Structural Damage from Hurricane Katrina
Structural Damage from Hurricane Katrina
2
SlideRuleEra (Structural)
(OP)
The American Wood Council issued a six page report today (October 7) summarizing certain aspects of residential damage from Katrina (it is kind of an infomercial, but still worthwhile). I don't see it posted on the web, so have put it on my site (first item on home page, see link below). Will leave it there for a few days.






RE: Structural Damage from Hurricane Katrina
In reality they were finding so many violations of the building codes, the one that existed at the time of construction, that they quite looking when the fingers started moving.
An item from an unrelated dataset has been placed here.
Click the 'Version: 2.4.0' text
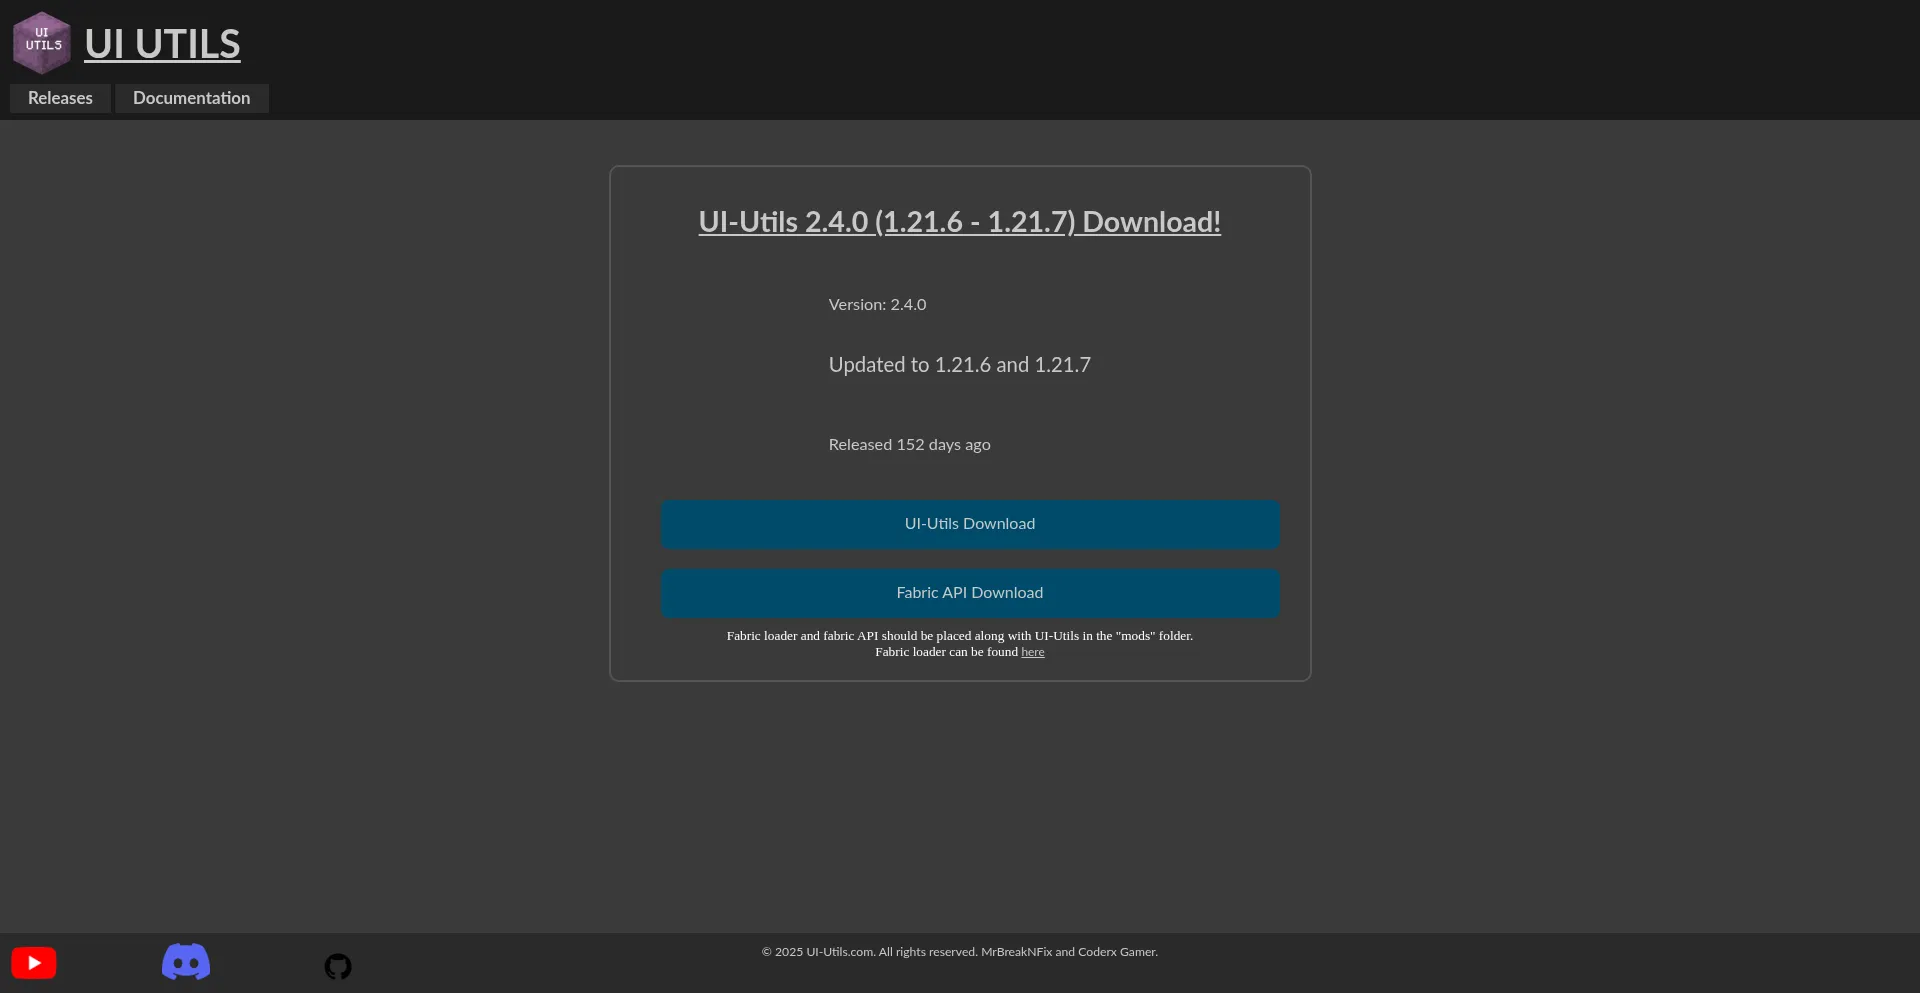The image size is (1920, 993). pos(877,304)
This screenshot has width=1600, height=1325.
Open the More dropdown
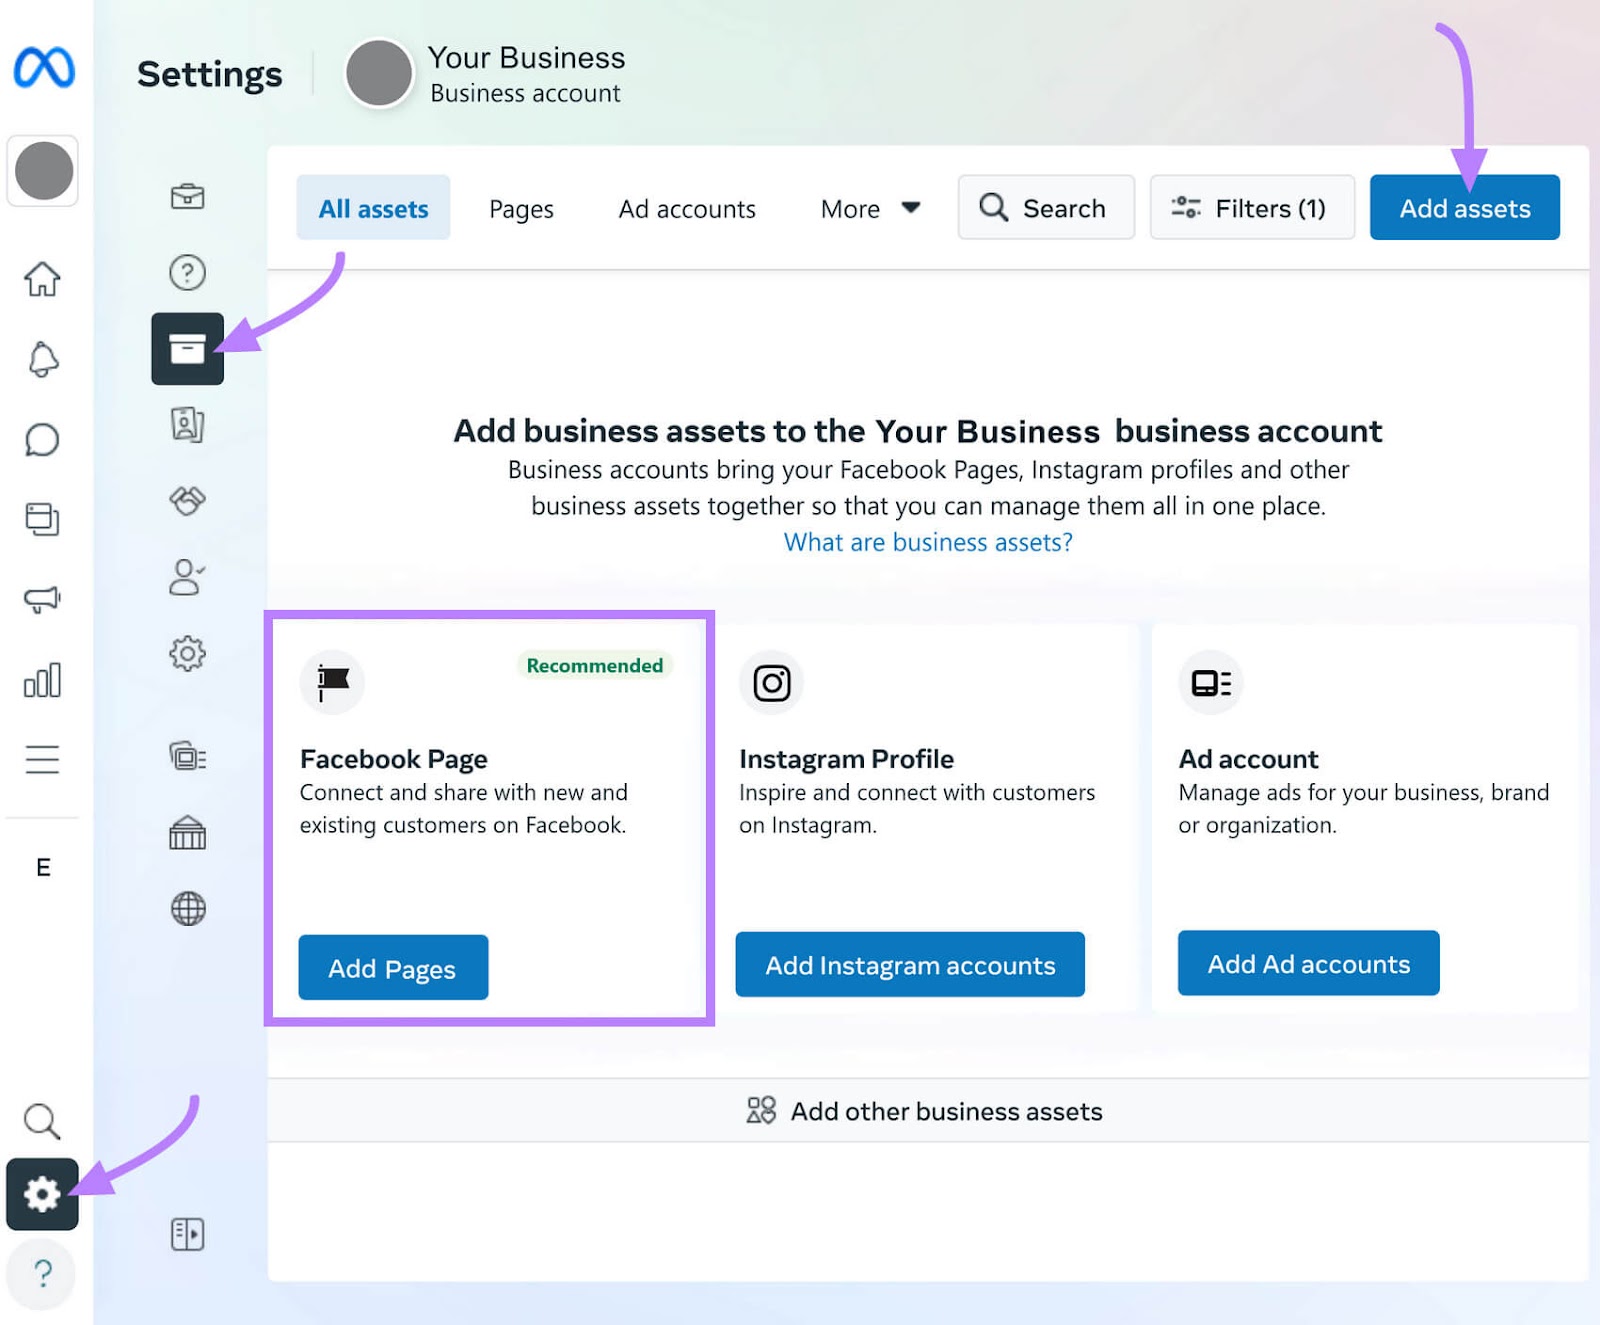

Taking out the surge damaged areas the worst damage was in houses that weren't tied to gather. As an acquaintance put it, "The hurricane clip by itself isn't worth jack crap". The roofs decked with 3/8" thick material nearly all failed for essentially the same reason. Even where the nails hit the truss the nails pulled through. Another prominent failure was where the bottom plate was shot in instead of anchored with anchor bolts, the whole house moved or the wall caved in. Another prominent failure was with metal roofs peeling off the roof decking. The battens were just nailed in the decking and no effort was made to hit the truss. The result was that the whole thing peeled up, the metal roof still attached to the battens.
The jest of it is that you can take some wind without structural damage if the proper design elements are called out and you get a first class construction job that uses the elements.